Se “Everything is beautiful”, appoggiandosi a una produzione poco personale ma mai al di sotto della sufficienza, riesce comunque ad assumere un valore all’interno del rap della nuova decade, “Everything sucks” rimane intrappolato nel loop di un’eterna presentazione del personaggio Nokia.

Scritto in una sola settimana con la collaborazione – o piuttosto l’ostacolo? – di Chris Lare, il range limitato di tempo in cui è stato scritto e e prodotto sembra creare, piuttosto che il ritmo serrato e incalzante forse sperato, una monotonia martellante che non riesce a costituire un vero contraltare dark a “Everything is beautiful”; i beat scolastici della produzione potrebbero tranquillamente accompagnare i monologhi di un cattivo della Disney, se i cattivi della Disney potessero rappare.

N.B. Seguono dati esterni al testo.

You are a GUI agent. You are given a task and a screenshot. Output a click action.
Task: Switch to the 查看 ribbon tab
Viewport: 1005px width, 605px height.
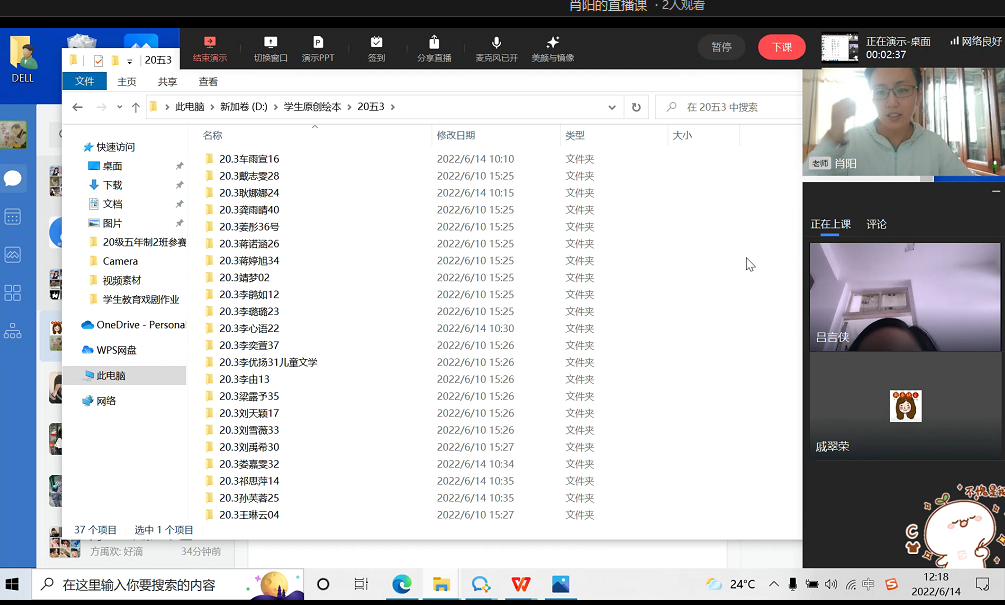[208, 82]
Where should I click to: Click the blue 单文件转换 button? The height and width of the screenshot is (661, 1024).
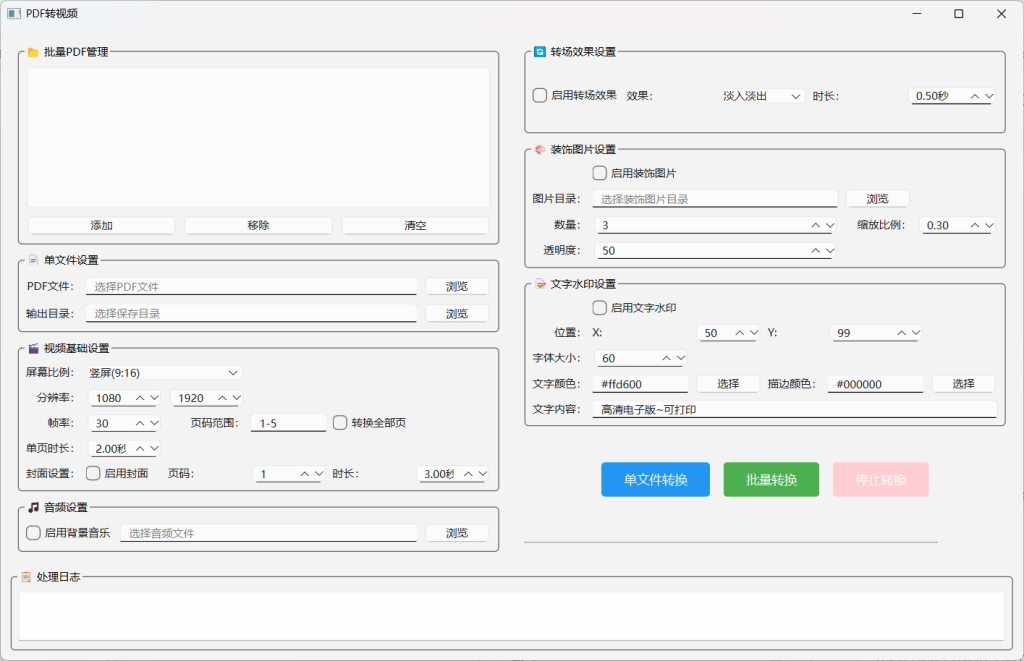pyautogui.click(x=655, y=480)
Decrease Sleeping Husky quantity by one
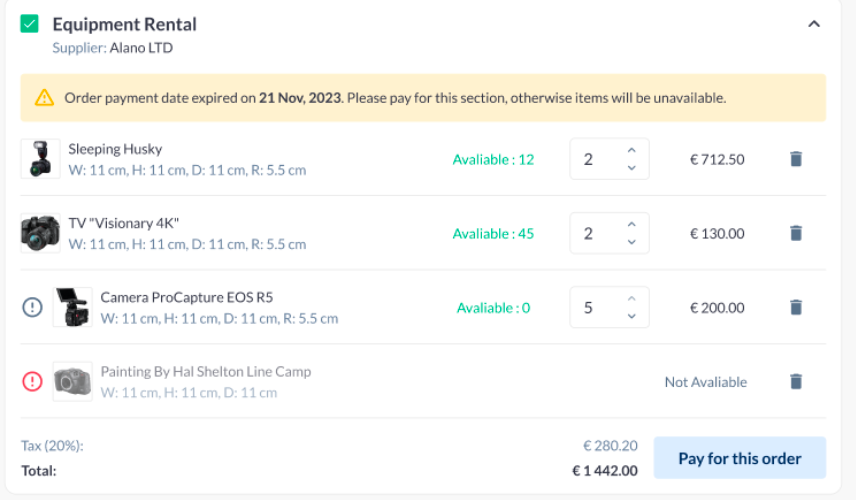 pyautogui.click(x=631, y=168)
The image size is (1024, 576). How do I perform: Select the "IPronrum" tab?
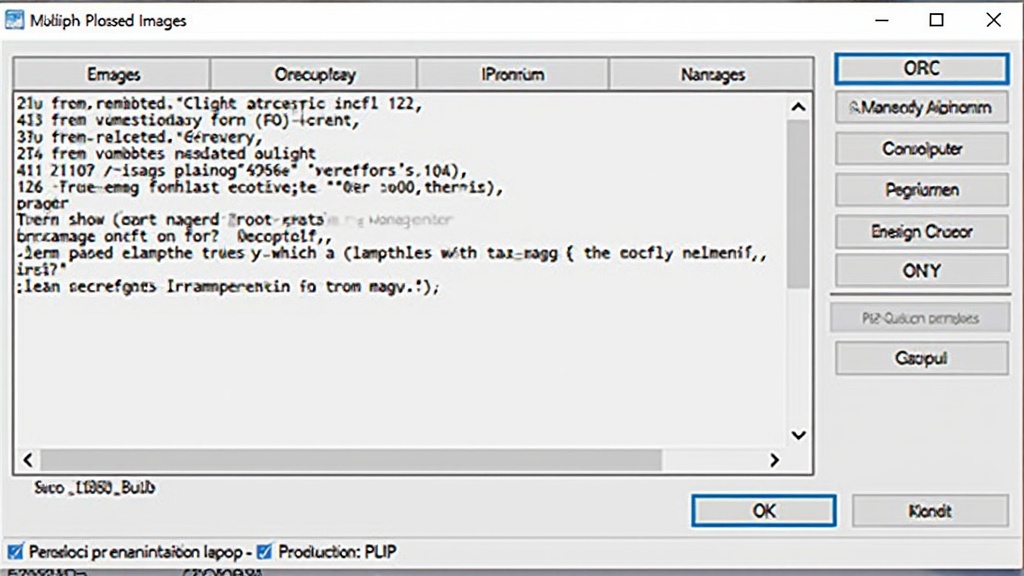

Il tentativo di contatto con un flow più aggressivo alla Cardi B e concessioni, qua e là, alla trap non sembra funzionare; l’interminabile lista continuamente reiterata dei successi di Princess Nokia, del suo fascino, del suo talento, etc. etc. crea un effetto valanga che la trascina in una sconfortante autoincoronazione come profeta del rap in “Gross”. L’inno spietato a una femminilità forte e fuori dagli standard che avevamo incontrato in pezzi come “Kitana” e “Tomboy” obbliga a notare la caduta di stile di “I like him”, dove la paladina dei diritti LGBT e delle donne si rivolge al pubblico maschile oggettificandolo proprio quando ci sembrava superata l’idea di un femminismo che vorrebbe risolvere il problema della disparità di genere ribaltandola in senso opposto. “Balenciaga”, come altri pezzi di entrambi gli album, risulta più ascoltabile grazie al soccorso di Adam Pallin in produzione e anche se Princess Nokia parla sempre della stessa cosa – ovvero di se stessa – il tono scanzonato rende il tutto più accettabile. “Woes” è un contentino deludente al mondo di New York: l’artista sembra avere completamente messo da parte la collettività di cui si era fatta così coraggiosamente portavoce negli scorsi album, mentre “Just a Kid,” pur essendo un degno negativo di “The conclusion”, rimane una dichiarazione di umiltà ormai tardiva e contraddittoria rispetto al resto dell’album.

La Destiny Frasqueri brillante, caustica e appassionata che conoscevamo sembra essere stata fagocitata proprio dall’alter ego artistico che in passato era riuscito a portarla al successo senza farle perdere l’anima.